Dormir pour être moins malheureuse ! Seule faveur.

C’est lundi qu’il est 4 heures ? J’ouvre les yeux. Mon réveil n’est pas bon, il affiche toujours 4 heures. Quelle heure est-il à 4 heures ? 8 heures. Je poste 3 lettres. C’est lundi. A 11 heures je reçois des affiches, le programme littéraire de notre institution, deux paquets de revues françaises, à midi et quart un fax de Paris.

Marre de ce vide temporel. Je tire au vol mes pensées à un point de leur passage. Je profite de leurs ailes fragiles ! Plouf, elles tombent l’une après l’autre. Bravo ! Je n’en ai plus ! J’aimerais bien m’occuper, m’affairer d’un endroit à l’autre avec un but, utilement. Désorientée, mécontente, ennuyée. Rien à l’horizon. Le fameux cours d’allemand pour débutants ne commence que dans un mois, l’Académie n’a pas assez d’inscrits. Pas un Américain, pas un Anglais, pas un Français, pas un Japonais qui apprenne l’allemand, chacun se débrouille comme il peut.

Au-delà de dire, lire et écrire, quoi de neuf ? Pour ne pas moisir d’ennui, je me fais des tresses, me mets les chaussettes ourlées de peau de lapin, les godasses de marche, je me parfume, je prends un tas de feuilles blanches et un bic. Je quitte la 30. Je sifflote dans l’ascenseur, sifflote aussi dans la cour, j’effraie les chardonnerets, les feuilles des arbres, le ciel encore bleu.

Châtelet de Baden-Württemberg. J’ai l’honneur de vivre ici, à la campagne, je mène une vie de château, prout, prout. Bon avoir cette chance c’est pas si mal. Cette région est l’une des plus riches du pays. Au moins c’est ce qu’on m’a appris ici dès la première réunion. Württemberg-Baden, Württemberg-Hohenzollern et Baden se sont donné l’accord pour l’unification. La création du Baden-Württemberg a été pour les Souabes le moteur d’un incroyable progrès économique.

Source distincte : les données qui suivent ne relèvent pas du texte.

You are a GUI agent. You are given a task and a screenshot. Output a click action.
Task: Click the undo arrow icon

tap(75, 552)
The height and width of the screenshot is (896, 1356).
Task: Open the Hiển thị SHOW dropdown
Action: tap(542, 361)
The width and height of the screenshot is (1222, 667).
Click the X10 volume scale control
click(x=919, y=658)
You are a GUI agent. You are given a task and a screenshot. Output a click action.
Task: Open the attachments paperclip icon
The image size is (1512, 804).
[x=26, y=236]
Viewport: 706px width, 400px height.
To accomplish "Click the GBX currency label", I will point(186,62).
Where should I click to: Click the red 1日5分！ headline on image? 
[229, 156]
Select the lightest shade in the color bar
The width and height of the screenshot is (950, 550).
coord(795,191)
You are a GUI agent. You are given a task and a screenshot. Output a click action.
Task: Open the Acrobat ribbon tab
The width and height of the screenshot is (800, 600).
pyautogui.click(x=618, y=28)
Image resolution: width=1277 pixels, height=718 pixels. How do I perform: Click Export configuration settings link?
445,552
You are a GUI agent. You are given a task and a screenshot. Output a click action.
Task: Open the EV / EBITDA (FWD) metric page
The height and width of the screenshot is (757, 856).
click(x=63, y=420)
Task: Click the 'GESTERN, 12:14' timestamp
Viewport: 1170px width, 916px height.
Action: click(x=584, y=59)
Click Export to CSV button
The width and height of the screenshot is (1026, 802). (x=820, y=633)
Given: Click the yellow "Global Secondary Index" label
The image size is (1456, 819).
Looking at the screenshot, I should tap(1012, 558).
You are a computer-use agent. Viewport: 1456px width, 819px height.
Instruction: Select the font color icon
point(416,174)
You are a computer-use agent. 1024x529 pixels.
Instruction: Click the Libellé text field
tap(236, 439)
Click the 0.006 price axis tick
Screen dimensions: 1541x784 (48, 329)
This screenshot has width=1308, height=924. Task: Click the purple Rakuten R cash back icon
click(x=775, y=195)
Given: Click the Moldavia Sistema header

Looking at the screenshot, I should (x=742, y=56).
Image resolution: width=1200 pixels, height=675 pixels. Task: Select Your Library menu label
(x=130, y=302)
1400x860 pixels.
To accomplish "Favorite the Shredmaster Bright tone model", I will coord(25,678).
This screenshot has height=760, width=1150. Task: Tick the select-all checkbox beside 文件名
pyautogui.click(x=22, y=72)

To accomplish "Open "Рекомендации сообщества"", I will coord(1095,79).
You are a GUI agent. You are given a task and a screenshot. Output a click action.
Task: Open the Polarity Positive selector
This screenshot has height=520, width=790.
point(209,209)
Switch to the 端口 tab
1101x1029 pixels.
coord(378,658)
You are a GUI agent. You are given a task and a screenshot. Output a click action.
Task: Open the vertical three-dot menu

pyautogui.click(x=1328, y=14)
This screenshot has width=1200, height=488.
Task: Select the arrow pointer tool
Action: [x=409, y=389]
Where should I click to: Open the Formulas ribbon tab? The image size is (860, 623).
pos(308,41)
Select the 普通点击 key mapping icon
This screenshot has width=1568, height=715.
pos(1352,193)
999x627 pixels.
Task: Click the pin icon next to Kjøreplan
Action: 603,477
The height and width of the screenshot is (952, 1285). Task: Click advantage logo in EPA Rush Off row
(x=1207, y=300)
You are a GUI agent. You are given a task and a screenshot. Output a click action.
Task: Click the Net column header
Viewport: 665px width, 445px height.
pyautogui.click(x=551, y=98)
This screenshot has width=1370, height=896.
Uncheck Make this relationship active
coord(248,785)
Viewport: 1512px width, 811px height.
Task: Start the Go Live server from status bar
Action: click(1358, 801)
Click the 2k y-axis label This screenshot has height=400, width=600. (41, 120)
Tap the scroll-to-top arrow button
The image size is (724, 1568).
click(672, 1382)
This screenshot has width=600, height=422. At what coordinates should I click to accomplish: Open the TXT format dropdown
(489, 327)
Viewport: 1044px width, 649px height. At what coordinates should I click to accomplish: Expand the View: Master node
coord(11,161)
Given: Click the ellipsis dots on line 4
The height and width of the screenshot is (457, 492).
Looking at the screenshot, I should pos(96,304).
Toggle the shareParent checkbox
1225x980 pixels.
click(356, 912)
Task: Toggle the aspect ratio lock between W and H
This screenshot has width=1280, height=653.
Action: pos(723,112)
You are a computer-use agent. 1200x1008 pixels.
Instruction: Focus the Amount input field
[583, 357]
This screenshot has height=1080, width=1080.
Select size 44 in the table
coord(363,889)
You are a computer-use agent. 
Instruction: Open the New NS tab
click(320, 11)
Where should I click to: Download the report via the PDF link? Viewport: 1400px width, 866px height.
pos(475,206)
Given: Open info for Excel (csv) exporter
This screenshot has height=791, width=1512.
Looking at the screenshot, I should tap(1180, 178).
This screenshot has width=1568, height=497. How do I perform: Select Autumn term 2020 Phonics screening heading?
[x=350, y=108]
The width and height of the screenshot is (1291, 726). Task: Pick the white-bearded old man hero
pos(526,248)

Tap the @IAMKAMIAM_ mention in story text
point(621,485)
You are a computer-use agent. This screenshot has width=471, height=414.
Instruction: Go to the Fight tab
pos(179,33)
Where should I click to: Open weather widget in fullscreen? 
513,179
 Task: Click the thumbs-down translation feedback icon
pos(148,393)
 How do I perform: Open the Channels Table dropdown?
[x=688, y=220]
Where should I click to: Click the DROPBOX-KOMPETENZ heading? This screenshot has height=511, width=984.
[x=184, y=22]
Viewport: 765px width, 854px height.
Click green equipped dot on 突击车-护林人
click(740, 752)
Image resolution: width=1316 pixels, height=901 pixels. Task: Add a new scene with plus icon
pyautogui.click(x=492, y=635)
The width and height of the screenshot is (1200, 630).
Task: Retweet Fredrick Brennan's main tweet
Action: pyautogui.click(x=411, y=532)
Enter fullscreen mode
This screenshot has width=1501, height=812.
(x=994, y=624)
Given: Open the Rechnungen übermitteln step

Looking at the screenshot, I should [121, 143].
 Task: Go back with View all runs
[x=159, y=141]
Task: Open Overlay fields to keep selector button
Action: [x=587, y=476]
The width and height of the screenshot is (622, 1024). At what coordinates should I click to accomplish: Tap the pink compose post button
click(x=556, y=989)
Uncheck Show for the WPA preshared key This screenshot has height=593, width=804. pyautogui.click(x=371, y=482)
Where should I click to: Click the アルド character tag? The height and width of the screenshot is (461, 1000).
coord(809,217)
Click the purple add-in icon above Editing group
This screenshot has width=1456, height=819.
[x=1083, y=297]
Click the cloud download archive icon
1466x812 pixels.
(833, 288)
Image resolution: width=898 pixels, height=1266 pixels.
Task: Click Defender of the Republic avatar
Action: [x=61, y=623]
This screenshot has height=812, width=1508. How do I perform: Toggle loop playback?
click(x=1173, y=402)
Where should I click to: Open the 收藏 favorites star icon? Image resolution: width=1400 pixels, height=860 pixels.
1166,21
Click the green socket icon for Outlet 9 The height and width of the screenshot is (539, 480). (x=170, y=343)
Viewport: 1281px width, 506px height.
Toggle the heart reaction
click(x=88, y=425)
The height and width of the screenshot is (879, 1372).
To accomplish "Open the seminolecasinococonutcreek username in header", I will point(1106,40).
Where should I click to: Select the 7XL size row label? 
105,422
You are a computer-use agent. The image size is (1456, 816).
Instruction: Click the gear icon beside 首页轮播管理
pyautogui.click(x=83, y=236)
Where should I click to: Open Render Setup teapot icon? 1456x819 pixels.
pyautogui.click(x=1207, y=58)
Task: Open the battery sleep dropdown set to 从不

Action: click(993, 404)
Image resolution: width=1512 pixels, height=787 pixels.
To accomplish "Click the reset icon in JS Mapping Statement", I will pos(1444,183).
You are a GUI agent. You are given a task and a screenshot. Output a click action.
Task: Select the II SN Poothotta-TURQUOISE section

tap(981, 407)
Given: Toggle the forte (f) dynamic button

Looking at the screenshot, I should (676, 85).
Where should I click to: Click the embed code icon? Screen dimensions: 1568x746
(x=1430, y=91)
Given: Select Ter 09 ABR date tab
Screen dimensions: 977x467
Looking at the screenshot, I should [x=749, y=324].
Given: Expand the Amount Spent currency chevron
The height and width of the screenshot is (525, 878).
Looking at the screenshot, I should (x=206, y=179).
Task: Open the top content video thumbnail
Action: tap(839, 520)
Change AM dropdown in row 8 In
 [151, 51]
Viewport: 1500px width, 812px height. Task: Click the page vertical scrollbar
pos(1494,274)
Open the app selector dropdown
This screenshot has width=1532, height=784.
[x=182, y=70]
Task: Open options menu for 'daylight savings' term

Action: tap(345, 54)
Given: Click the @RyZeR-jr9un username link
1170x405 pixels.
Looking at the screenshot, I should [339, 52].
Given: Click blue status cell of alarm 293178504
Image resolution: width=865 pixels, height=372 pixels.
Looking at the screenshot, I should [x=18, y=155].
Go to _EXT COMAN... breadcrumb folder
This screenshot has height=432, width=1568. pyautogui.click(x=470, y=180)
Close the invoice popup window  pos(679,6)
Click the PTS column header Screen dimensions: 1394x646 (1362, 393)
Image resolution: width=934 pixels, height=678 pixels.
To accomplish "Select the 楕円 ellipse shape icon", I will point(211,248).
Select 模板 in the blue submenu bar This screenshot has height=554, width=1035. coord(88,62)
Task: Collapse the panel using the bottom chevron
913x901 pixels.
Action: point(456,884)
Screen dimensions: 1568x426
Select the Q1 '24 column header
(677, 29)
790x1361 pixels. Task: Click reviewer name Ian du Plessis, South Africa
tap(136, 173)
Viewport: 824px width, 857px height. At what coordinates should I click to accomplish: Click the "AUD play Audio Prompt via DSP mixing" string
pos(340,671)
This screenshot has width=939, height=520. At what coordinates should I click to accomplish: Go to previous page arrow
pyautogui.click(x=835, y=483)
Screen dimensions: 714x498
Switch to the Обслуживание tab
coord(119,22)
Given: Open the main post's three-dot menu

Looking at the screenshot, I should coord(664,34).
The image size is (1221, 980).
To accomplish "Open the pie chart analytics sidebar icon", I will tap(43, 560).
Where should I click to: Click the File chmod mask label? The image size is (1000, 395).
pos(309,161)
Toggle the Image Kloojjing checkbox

Continûment, souplement, les murs lisses du château laissent ondoyer leurs ombres, comme dans une vieille photo de 1921 lorsque le monument avait été envahi par un troupeau de moutons en manque de sel ; photographié d’en haut, le château semblait faire des vagues dans une mer de brebis. 1921.

Je vis volens nolens dans un conte, dans un discours qui laisse incrédule, dans un récit maniéré.